=== Section Start ===

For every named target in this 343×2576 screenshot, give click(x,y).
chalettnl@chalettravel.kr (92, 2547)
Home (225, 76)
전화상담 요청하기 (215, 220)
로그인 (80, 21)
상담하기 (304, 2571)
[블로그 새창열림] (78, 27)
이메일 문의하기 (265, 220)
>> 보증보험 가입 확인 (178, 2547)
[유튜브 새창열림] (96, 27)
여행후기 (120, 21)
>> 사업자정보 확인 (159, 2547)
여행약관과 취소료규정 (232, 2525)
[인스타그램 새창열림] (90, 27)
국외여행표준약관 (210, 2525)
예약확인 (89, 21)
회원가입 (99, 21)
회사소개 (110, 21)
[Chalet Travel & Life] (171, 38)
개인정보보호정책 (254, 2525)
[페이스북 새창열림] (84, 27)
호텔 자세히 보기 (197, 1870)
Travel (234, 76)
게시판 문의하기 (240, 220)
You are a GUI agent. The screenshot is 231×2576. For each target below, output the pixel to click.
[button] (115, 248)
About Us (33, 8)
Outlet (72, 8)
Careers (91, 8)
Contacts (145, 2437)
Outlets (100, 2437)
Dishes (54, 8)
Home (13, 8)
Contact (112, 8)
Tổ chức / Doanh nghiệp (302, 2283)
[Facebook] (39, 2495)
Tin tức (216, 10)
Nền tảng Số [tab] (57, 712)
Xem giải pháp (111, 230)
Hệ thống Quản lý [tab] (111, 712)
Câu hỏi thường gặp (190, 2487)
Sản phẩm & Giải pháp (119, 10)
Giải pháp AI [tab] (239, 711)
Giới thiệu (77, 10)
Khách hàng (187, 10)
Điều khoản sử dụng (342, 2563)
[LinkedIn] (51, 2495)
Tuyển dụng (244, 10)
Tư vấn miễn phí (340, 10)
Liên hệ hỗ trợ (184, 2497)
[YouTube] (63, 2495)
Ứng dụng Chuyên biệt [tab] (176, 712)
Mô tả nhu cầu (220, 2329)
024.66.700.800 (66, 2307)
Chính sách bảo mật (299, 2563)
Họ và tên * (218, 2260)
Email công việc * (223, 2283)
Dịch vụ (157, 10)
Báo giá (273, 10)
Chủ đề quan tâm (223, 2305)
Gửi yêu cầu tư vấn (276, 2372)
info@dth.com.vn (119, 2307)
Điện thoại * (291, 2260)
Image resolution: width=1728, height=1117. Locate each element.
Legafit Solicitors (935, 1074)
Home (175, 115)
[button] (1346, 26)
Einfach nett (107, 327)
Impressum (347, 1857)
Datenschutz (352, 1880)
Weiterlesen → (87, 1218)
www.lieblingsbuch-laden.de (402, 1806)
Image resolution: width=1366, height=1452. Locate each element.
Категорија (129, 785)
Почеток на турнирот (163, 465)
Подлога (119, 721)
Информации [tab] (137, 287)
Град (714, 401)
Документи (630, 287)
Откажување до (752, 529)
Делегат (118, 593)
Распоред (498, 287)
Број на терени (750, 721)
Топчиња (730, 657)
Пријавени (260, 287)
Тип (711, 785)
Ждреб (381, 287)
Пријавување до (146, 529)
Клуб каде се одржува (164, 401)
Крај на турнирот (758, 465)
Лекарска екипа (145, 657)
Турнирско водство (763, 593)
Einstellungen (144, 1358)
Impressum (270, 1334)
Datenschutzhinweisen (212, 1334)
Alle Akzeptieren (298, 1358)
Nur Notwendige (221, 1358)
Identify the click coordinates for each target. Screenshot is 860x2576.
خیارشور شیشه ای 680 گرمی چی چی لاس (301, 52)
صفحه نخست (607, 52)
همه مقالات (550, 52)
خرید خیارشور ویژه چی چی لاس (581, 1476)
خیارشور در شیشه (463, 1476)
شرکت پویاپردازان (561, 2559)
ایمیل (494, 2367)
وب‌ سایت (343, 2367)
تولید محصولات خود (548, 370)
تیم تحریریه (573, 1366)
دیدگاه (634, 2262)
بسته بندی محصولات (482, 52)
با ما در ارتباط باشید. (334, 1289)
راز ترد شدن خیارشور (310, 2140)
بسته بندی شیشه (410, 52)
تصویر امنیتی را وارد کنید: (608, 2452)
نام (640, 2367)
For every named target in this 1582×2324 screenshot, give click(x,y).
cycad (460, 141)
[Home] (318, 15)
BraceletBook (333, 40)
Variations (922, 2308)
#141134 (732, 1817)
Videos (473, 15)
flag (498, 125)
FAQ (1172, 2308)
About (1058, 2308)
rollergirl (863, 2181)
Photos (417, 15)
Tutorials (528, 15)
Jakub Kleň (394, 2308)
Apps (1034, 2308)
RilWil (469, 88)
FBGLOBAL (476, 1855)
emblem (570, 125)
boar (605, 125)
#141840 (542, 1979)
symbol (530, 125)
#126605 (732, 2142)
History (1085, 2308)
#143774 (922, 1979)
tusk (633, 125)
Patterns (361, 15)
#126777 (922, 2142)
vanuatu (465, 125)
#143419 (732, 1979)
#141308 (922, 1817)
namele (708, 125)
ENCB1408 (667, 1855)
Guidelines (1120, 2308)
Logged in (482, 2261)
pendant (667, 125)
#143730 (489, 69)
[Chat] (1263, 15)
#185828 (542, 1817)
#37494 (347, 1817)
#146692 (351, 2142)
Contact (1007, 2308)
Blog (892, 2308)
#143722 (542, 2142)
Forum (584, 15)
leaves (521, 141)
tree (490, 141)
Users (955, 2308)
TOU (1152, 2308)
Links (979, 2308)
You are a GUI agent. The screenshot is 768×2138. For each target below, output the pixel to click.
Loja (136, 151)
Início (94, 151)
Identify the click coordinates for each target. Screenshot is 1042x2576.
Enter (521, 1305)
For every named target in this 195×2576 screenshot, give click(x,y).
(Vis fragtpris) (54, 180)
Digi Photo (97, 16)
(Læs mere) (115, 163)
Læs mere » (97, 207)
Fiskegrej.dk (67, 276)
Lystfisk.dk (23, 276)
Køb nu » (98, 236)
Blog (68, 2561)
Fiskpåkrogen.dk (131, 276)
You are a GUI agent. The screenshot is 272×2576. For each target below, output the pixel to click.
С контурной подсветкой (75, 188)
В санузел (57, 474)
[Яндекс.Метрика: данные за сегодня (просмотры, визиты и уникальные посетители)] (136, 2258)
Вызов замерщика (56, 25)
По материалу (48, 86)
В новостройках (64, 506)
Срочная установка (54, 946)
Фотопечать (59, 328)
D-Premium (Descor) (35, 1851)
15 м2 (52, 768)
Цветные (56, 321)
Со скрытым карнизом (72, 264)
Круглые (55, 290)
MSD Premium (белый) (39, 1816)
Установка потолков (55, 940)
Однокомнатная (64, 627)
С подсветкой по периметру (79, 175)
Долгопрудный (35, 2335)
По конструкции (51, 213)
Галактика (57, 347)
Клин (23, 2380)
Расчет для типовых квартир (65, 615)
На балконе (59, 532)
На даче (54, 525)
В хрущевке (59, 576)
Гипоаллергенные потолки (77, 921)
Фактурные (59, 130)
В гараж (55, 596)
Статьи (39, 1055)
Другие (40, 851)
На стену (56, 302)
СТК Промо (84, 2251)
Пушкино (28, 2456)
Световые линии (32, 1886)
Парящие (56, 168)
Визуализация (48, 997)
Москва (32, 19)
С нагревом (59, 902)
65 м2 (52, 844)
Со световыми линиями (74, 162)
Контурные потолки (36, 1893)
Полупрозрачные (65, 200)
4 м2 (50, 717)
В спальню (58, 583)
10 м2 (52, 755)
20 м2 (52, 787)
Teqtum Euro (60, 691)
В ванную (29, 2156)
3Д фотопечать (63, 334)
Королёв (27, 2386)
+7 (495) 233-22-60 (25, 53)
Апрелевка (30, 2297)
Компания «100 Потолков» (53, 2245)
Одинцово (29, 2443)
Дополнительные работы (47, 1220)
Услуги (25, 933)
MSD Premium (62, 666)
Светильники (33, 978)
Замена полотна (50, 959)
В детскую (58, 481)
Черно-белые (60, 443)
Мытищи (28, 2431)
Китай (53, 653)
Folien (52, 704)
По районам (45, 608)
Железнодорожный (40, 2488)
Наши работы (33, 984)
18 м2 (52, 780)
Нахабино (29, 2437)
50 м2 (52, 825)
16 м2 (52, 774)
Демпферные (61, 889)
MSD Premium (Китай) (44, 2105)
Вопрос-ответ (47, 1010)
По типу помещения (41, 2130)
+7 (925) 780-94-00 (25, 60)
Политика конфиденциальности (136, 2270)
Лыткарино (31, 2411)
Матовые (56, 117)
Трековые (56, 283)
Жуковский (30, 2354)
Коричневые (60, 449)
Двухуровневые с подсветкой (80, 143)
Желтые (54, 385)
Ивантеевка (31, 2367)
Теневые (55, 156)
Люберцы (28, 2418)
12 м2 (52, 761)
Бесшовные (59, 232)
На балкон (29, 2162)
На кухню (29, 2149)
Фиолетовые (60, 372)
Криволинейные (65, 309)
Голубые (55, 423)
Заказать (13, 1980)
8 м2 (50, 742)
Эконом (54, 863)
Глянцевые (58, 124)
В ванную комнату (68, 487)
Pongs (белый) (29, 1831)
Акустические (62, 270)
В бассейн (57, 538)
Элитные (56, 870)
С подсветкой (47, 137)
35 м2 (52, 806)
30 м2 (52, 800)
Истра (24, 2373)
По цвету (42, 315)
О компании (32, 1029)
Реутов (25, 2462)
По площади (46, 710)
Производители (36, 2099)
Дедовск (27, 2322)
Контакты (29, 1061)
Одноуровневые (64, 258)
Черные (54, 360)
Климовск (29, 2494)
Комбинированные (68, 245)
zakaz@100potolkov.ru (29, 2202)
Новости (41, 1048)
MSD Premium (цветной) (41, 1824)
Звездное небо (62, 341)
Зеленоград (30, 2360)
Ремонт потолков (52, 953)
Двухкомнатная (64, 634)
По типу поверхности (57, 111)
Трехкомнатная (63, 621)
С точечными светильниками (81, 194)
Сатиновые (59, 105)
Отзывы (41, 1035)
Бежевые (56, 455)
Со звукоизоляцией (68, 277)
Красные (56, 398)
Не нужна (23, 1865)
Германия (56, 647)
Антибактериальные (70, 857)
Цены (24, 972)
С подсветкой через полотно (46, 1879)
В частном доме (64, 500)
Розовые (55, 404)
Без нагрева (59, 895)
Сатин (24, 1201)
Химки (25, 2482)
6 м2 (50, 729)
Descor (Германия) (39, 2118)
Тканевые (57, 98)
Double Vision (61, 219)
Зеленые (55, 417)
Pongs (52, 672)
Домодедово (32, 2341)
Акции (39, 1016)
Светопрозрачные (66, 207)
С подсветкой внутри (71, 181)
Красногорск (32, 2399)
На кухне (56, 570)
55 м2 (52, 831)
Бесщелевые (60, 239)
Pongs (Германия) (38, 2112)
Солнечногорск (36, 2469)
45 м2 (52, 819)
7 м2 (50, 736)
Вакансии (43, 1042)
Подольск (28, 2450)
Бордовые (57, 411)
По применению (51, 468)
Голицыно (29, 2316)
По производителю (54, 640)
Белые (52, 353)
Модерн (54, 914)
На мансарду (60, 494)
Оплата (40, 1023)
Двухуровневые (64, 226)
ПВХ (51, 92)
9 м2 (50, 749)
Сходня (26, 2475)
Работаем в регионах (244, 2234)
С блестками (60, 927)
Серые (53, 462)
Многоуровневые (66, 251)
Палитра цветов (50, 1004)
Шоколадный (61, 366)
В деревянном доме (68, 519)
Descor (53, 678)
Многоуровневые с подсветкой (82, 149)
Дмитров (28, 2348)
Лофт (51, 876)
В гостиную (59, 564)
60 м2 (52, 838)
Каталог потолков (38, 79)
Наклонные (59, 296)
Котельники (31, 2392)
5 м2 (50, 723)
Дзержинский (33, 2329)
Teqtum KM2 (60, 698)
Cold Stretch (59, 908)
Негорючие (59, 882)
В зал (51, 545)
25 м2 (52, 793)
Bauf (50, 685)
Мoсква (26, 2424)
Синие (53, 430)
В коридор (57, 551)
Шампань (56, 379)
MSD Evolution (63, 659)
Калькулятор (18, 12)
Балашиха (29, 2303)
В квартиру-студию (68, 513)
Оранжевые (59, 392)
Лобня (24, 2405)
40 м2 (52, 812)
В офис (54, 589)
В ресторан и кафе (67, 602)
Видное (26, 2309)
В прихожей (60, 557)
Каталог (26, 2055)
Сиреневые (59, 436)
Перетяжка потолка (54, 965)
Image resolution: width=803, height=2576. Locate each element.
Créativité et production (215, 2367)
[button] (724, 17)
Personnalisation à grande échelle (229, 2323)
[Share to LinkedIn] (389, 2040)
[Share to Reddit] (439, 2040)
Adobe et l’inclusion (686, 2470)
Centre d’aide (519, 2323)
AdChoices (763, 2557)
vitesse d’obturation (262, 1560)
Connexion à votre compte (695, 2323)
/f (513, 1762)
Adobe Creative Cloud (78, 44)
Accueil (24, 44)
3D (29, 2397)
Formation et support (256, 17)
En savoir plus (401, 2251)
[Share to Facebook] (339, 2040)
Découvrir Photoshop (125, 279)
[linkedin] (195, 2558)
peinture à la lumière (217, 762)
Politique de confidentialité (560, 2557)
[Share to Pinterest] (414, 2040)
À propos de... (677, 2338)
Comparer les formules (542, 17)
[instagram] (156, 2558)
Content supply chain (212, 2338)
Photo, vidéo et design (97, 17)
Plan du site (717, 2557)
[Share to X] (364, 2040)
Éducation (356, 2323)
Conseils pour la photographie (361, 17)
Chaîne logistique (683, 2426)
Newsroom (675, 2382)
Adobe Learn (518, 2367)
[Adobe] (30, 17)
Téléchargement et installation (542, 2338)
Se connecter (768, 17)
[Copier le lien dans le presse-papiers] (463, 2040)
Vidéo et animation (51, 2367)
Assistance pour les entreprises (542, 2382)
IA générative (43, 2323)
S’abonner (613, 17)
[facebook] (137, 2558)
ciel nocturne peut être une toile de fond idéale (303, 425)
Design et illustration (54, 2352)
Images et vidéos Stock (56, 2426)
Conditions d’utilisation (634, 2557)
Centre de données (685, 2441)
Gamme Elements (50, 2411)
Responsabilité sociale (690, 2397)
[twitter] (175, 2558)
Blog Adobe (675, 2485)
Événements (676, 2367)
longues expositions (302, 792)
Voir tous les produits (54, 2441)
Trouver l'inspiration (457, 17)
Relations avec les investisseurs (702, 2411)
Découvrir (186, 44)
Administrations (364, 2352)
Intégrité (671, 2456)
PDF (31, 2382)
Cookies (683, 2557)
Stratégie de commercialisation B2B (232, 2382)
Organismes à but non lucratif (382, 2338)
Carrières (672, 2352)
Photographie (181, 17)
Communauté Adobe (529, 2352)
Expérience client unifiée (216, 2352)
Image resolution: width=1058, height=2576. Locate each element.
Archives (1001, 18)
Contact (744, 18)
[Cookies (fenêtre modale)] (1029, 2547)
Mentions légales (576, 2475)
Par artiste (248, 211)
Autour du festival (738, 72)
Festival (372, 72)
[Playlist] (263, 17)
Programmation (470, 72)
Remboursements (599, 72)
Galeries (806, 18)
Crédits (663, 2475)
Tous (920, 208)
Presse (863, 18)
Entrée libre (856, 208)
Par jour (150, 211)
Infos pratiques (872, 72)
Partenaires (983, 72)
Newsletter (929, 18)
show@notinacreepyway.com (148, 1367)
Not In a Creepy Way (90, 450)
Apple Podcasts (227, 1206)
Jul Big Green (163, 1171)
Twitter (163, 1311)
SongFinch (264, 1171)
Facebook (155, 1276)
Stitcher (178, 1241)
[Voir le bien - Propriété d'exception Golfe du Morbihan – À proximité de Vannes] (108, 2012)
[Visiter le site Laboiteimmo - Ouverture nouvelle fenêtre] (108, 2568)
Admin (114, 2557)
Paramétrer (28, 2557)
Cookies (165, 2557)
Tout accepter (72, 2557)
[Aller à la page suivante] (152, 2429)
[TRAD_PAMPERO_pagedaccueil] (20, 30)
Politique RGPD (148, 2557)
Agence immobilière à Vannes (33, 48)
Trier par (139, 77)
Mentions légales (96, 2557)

=== Section End ===

**Problem details:** The answer should be the first line of the material and every line after it through the line containing "Careers (91, 8)", exactly as written, and nothing else.

**The answer:**
For every named target in this 343×2576 screenshot, give click(x,y).
chalettnl@chalettravel.kr (92, 2547)
Home (225, 76)
전화상담 요청하기 (215, 220)
로그인 (80, 21)
상담하기 (304, 2571)
[블로그 새창열림] (78, 27)
이메일 문의하기 (265, 220)
>> 보증보험 가입 확인 (178, 2547)
[유튜브 새창열림] (96, 27)
여행후기 (120, 21)
>> 사업자정보 확인 (159, 2547)
여행약관과 취소료규정 (232, 2525)
[인스타그램 새창열림] (90, 27)
국외여행표준약관 (210, 2525)
예약확인 (89, 21)
회원가입 (99, 21)
회사소개 (110, 21)
[Chalet Travel & Life] (171, 38)
개인정보보호정책 (254, 2525)
[페이스북 새창열림] (84, 27)
호텔 자세히 보기 (197, 1870)
Travel (234, 76)
게시판 문의하기 (240, 220)
You are a GUI agent. The screenshot is 231×2576. For each target below, output the pixel to click.
[button] (115, 248)
About Us (33, 8)
Outlet (72, 8)
Careers (91, 8)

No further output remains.